# [Listed records]
::::::::::

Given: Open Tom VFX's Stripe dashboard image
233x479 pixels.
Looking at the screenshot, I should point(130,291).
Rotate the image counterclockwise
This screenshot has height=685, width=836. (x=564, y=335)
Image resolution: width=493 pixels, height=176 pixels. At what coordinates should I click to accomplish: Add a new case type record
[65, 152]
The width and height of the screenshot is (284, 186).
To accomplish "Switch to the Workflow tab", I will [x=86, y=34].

::::::::::

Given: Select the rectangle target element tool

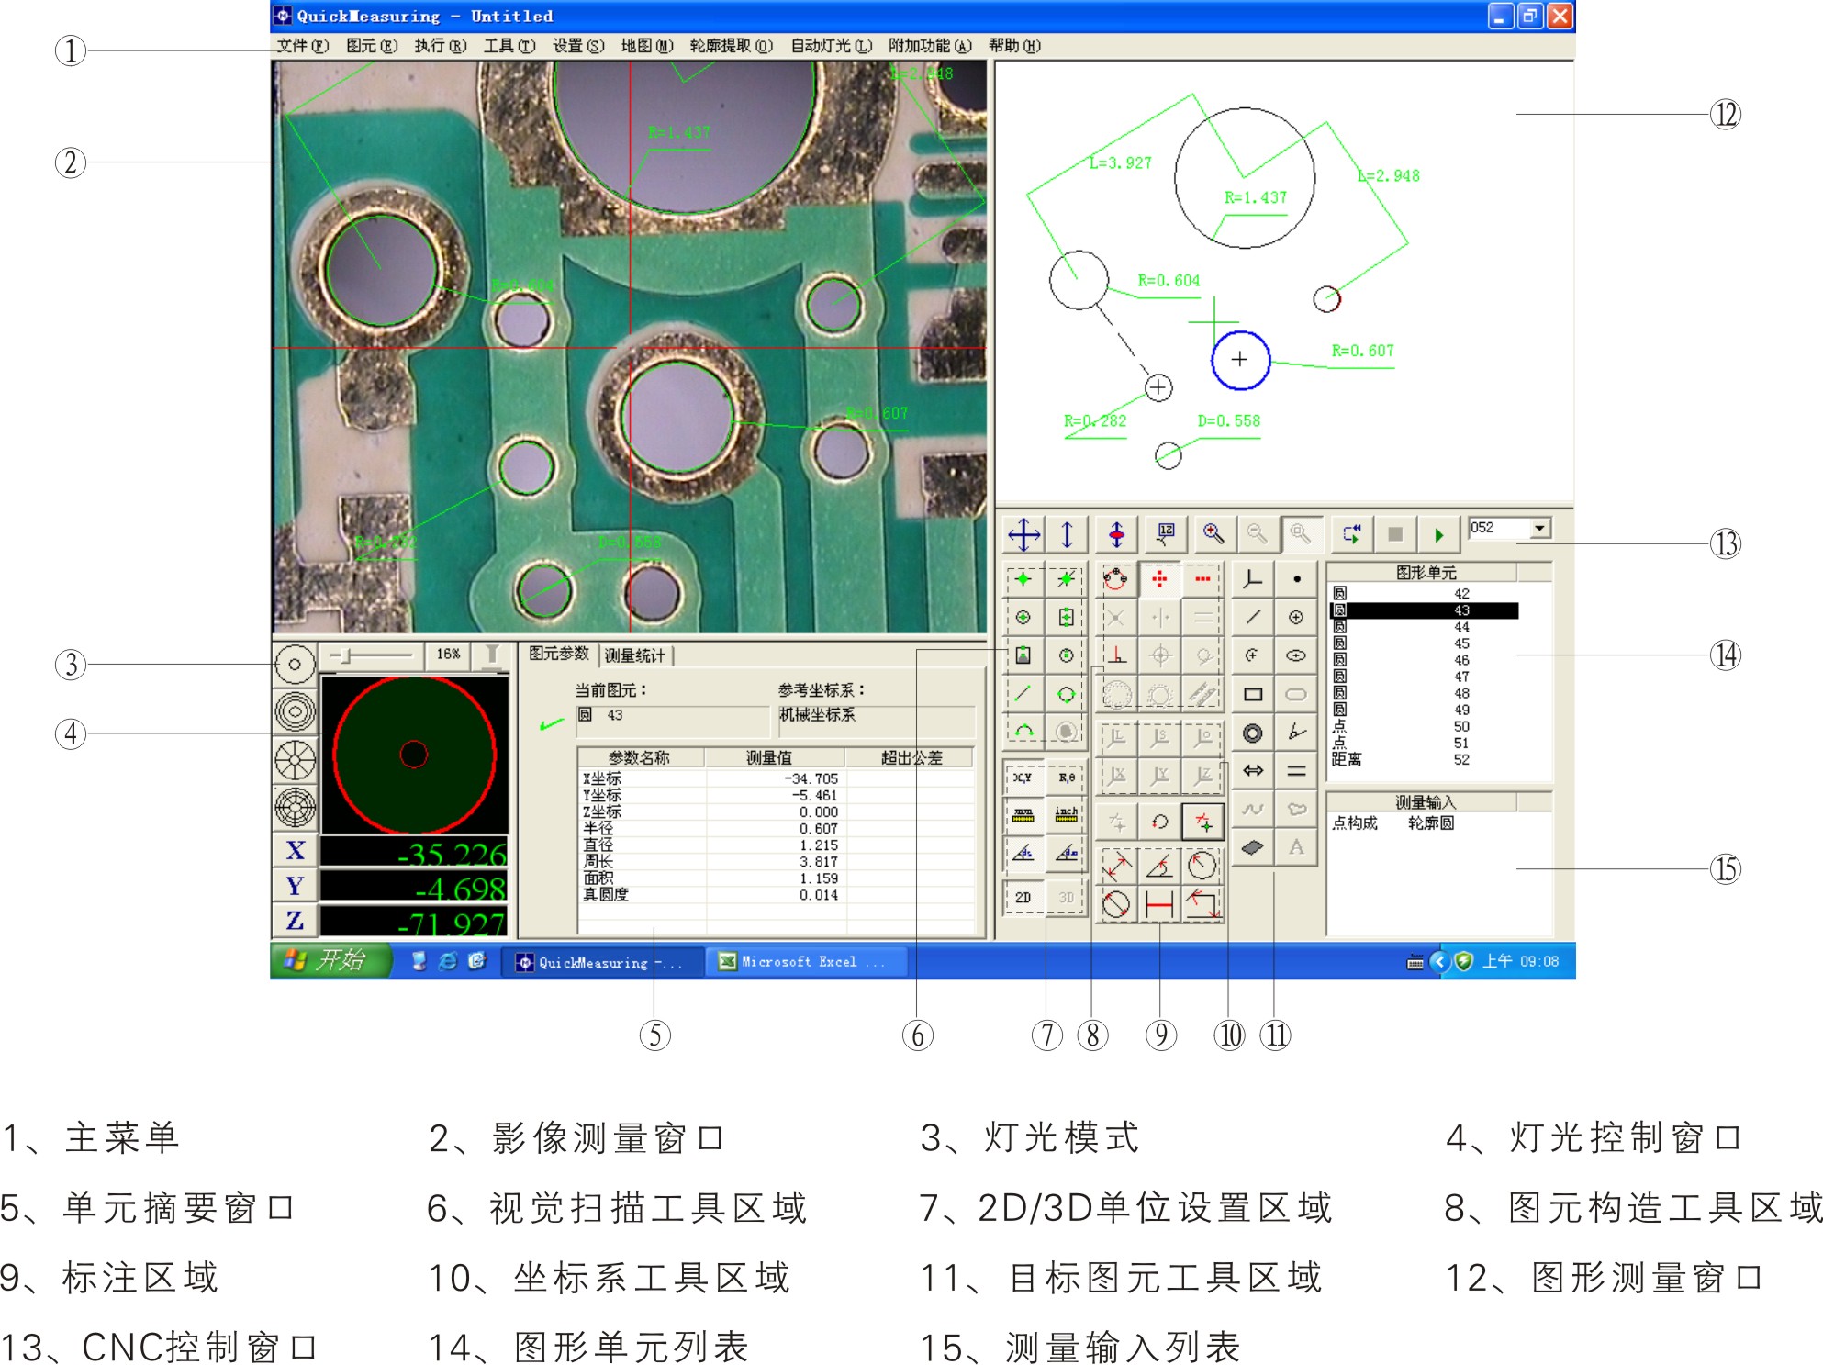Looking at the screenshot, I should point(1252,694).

::::::::::

# [Written exercise]
Swap "rectangle" for "ellipse" in the data between the lines holding "Given: Select the" and "Looking at the screenshot, I should point(1252,694).", inclusive, and give those lines back with nothing else changed. Leave the pictures out.

# [Right answer]
Given: Select the ellipse target element tool

Looking at the screenshot, I should point(1252,694).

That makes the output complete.